Trovant et al. Found that the peak value of the heat transfer coefficient of the casting die interface appears when the liquid metal on the surface of the casting begins to solidify, that is, when the surface temperature of the casting drops to the liquidus, the heat transfer coefficient of the casting die interface reaches the peak value, and then it begins to decline soon. At the same time, they believe that the rapid decrease of the heat transfer coefficient at the casting die interface after reaching the peak value is due to the partial solidification shell on the casting surface. As the solidification proceeds, the heat transfer coefficient of the casting die interface decreases rapidly when the gap between the casting and the die begins to increase. The heat transfer between the casting and the die is mainly the heat conduction and radiation in the gap layer. In the process of metal mold casting, the gap layer contains not only air, but also coating and some oxides, which makes it very difficult to accurately calculate the thermal resistance of the gap layer. An approximate method is to assume that the gap layer is an air layer. Trovant et al. And Coates et al. Found that there is an inverse relationship between the heat transfer coefficient of the casting die interface and the thickness of the interface gap layer.
For directional solidification, in order to obtain columnar crystals with specific orientation, it is necessary to form a specific direction temperature gradient in the solidified and non solidified metal melts by forced means during solidification process, so that the melt solidifies in the opposite direction of heat flow. This heat transfer characteristic also determines that in the process of studying the heat transfer at the interface of directional solidification, each temperature measuring point should also follow the set direction Good heat flow direction. Researchers measured the temperature distribution inside the casting and chilling plate through experiments, and then calculated the heat transfer coefficient of directional solidification interface through inverse algorithm.
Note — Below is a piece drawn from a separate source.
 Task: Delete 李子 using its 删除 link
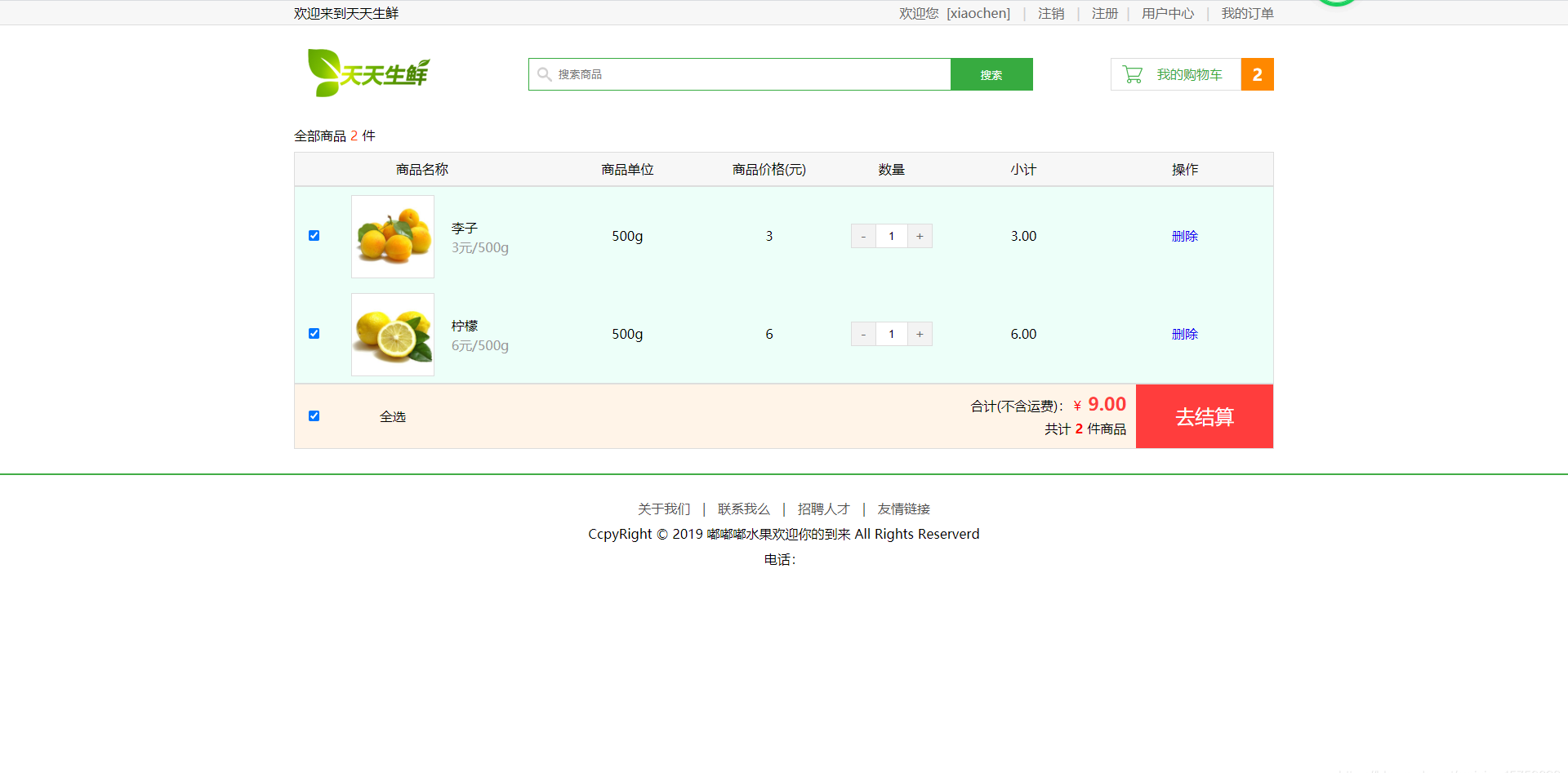tap(1185, 235)
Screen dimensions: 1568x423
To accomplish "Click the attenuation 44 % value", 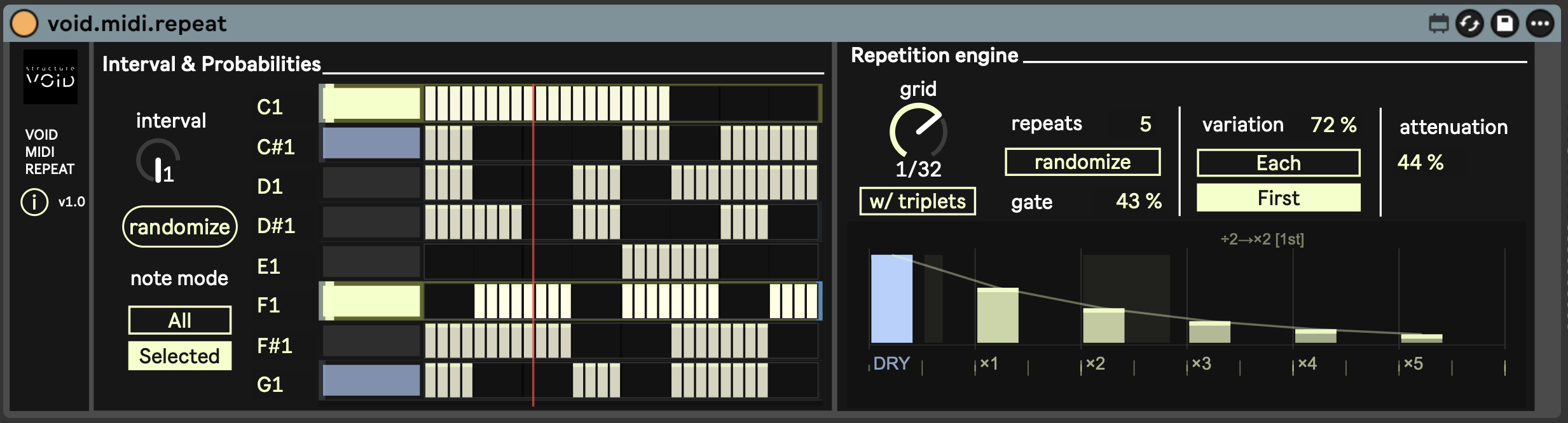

A large number of studies show that the change of heat transfer coefficient of directional solidification interface with time approximately conforms to the exponential law, which can be basically divided into three stages
(1) At the beginning stage, the alloy melt is poured into the mold, and a high enough liquid column is formed after a short period of time. Therefore, in the first stage, a stable metal solidification thin layer is formed on the chilling plate. Due to the static pressure generated by the liquid metal, it can be considered that the casting is in close contact with the chilling surface, and the interface heat transfer coefficient is the largest at the beginning, and then the interface heat transfer coefficient drops sharply .
(2) In the second stage, with the solidification process, a casting with enough thickness is formed, and the interface between the casting and the chilling surface can no longer maintain close contact due to solidification shrinkage. At this time, the heat transfer coefficient of the interface still continues to decline, but the decline rate is obviously slower.
(3) In the third stage, the solidification is nearly completed, and the interfacial heat transfer coefficient decreases, but it is not obvious.
Griffiths et al. Found that the interface gap layer formed during directional solidification has a great influence on the interface heat transfer, and the interface heat transfer coefficient obtained by experiment is consistent with that calculated by gap layer. Griffiths et al. Also systematically studied the influence of casting and mold orientation on the interfacial heat transfer. The results showed that the interfacial heat transfer coefficient was significantly higher when the casting was located above the mold than when the casting was located below the mold. In the process of directional solidification, there are many factors that affect the interfacial heat transfer coefficient. Ferreira and others systematically studied the effects of melt superheat, solute concentration and growth direction on the interfacial heat transfer coefficient.